— REQUEST —
Swap "Toggle" for "Flip" in the entries from the start through the line containing "pyautogui.click(x=64, y=98)", and give those lines back with nothing else changed.

[Entries for finding displayed items]
====================
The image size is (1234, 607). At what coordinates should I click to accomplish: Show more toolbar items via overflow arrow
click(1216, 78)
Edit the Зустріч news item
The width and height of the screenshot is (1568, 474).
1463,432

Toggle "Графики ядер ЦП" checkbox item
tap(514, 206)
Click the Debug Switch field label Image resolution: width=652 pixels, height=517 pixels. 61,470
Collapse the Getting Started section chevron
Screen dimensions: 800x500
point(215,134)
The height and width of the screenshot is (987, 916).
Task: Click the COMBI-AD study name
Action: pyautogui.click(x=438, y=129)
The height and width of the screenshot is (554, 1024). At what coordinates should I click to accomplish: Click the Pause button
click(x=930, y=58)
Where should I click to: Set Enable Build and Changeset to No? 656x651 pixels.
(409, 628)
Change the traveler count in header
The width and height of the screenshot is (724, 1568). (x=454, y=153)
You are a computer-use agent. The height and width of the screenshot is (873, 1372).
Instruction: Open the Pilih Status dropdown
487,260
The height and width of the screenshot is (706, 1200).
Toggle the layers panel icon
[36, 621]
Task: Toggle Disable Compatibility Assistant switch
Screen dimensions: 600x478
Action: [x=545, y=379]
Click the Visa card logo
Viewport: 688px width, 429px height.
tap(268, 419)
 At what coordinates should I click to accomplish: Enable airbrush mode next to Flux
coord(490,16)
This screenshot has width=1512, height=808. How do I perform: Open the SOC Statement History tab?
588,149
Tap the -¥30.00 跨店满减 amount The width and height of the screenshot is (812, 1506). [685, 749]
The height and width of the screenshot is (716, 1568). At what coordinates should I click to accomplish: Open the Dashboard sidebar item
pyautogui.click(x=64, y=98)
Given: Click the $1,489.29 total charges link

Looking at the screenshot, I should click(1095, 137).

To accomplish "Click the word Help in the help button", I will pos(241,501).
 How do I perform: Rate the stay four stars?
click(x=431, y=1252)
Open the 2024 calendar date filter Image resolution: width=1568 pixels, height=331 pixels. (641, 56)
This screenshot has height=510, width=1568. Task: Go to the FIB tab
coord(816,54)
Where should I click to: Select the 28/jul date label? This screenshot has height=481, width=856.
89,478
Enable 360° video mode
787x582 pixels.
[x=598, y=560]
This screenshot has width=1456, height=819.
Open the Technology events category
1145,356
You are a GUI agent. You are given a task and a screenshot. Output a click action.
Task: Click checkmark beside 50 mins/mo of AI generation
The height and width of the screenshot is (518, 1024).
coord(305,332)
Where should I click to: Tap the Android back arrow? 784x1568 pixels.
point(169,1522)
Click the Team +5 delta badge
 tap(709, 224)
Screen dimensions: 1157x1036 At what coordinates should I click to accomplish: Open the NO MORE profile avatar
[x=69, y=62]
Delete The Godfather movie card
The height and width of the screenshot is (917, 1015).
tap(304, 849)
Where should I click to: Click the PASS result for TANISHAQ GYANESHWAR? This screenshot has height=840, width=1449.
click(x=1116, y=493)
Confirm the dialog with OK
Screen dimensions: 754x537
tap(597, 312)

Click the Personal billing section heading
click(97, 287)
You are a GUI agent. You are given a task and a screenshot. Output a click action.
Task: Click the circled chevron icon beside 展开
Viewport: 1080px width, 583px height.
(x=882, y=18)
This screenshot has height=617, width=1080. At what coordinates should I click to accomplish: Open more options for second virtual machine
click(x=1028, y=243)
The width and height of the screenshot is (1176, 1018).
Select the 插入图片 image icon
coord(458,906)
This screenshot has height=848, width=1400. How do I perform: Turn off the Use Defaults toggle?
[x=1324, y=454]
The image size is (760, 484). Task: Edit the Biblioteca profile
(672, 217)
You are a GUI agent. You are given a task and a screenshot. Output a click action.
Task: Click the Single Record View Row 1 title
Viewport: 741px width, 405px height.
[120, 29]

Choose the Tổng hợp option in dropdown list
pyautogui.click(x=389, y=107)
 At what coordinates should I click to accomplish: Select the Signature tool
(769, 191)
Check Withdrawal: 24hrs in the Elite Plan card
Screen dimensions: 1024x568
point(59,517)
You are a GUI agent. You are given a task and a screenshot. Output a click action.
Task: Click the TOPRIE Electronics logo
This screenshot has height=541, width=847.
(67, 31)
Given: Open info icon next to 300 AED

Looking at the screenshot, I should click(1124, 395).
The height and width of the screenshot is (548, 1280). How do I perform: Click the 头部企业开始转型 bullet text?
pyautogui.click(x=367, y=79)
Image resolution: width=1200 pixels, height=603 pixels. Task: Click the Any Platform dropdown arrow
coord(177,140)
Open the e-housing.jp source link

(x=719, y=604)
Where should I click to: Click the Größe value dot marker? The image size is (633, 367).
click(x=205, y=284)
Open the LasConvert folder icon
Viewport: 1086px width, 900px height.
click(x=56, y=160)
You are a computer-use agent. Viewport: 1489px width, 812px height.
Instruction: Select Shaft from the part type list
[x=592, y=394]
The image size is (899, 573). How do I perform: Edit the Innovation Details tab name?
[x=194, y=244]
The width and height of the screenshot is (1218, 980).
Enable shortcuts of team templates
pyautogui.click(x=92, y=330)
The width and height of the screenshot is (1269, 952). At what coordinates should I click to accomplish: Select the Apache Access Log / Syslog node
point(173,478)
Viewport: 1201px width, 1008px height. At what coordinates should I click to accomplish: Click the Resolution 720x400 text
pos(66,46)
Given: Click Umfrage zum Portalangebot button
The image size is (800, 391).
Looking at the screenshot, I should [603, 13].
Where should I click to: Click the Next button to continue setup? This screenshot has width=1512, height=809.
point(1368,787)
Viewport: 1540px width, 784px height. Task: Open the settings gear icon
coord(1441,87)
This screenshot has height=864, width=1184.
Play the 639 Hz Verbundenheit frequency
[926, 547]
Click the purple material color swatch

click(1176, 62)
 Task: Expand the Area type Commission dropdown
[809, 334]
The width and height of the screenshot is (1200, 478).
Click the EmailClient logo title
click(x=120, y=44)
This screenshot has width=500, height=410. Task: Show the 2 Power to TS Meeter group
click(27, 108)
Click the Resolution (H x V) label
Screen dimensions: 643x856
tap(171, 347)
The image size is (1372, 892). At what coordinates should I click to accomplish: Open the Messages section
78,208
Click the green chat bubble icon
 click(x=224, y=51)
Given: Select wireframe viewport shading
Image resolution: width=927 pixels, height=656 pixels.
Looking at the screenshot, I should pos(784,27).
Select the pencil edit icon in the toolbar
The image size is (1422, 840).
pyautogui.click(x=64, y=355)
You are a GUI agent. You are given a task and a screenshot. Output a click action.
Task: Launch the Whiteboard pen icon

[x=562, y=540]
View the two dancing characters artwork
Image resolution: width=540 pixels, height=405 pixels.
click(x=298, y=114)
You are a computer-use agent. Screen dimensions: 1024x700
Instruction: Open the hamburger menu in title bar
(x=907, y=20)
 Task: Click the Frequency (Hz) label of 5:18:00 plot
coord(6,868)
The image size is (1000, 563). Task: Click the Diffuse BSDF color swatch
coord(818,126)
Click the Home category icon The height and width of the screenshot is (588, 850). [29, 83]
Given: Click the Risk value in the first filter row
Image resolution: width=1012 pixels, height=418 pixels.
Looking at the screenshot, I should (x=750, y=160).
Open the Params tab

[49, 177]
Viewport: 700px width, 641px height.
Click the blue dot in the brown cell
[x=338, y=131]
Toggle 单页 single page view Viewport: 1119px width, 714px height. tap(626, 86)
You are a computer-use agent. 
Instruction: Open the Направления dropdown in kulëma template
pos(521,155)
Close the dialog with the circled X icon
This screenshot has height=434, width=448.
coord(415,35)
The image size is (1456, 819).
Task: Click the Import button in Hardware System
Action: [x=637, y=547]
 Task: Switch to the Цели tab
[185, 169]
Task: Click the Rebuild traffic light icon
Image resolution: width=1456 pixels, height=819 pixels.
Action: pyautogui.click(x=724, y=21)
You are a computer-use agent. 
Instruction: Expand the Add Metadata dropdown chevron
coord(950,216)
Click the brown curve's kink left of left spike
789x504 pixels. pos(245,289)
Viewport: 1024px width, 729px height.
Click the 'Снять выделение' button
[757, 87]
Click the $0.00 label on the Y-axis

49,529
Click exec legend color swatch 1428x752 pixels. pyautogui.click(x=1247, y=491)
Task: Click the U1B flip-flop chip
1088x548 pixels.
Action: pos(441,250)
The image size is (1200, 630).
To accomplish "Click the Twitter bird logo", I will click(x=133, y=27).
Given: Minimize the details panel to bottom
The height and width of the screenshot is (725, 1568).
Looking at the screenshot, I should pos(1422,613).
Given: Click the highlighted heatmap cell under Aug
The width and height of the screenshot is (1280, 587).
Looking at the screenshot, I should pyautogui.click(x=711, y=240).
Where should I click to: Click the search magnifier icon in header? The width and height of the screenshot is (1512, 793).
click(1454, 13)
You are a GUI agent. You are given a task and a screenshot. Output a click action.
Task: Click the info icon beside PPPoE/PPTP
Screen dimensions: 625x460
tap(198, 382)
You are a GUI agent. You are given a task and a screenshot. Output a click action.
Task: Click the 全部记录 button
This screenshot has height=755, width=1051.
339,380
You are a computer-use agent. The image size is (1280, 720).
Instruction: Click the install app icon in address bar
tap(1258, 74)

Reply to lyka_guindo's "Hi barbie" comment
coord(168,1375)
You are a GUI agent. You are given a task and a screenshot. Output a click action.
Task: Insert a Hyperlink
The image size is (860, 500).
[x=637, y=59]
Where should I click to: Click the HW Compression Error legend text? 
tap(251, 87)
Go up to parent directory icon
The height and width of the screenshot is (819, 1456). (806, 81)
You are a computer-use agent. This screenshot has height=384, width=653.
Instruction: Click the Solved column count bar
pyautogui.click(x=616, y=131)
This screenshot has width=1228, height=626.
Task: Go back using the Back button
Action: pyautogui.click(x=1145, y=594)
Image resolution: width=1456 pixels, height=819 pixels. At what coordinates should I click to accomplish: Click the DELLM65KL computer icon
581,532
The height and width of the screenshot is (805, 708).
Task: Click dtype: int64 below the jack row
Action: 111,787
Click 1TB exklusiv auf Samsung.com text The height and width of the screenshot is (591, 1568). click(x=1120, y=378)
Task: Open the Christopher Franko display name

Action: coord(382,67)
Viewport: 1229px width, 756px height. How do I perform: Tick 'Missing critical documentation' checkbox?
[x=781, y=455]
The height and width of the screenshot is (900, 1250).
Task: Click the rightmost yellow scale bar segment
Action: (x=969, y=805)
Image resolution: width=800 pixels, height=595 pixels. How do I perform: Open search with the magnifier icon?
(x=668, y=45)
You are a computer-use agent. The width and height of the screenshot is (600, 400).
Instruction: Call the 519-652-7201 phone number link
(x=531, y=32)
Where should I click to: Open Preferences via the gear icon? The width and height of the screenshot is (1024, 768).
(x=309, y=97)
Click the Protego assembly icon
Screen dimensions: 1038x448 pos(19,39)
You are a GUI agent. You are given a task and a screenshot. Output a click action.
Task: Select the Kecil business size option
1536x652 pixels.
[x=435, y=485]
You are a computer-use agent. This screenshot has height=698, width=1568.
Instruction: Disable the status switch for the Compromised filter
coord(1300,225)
====================
— OUTPUT FOR THIS EXERCISE —
The image size is (1234, 607). At what coordinates should I click to accomplish: Show more toolbar items via overflow arrow
click(1216, 78)
Edit the Зустріч news item
The width and height of the screenshot is (1568, 474).
1463,432

Flip "Графики ядер ЦП" checkbox item
tap(514, 206)
Click the Debug Switch field label Image resolution: width=652 pixels, height=517 pixels. 61,470
Collapse the Getting Started section chevron
Screen dimensions: 800x500
point(215,134)
The height and width of the screenshot is (987, 916).
Task: Click the COMBI-AD study name
Action: pyautogui.click(x=438, y=129)
The height and width of the screenshot is (554, 1024). At what coordinates should I click to accomplish: Click the Pause button
click(x=930, y=58)
Where should I click to: Set Enable Build and Changeset to No? 656x651 pixels.
(409, 628)
Change the traveler count in header
The width and height of the screenshot is (724, 1568). (x=454, y=153)
You are a computer-use agent. The height and width of the screenshot is (873, 1372).
Instruction: Open the Pilih Status dropdown
487,260
The height and width of the screenshot is (706, 1200).
Flip the layers panel icon
[36, 621]
Task: Flip Disable Compatibility Assistant switch
Screen dimensions: 600x478
Action: [x=545, y=379]
Click the Visa card logo
Viewport: 688px width, 429px height.
tap(268, 419)
 At what coordinates should I click to accomplish: Enable airbrush mode next to Flux
coord(490,16)
This screenshot has width=1512, height=808. How do I perform: Open the SOC Statement History tab?
588,149
Tap the -¥30.00 跨店满减 amount The width and height of the screenshot is (812, 1506). [685, 749]
The height and width of the screenshot is (716, 1568). At what coordinates should I click to accomplish: Open the Dashboard sidebar item
pyautogui.click(x=64, y=98)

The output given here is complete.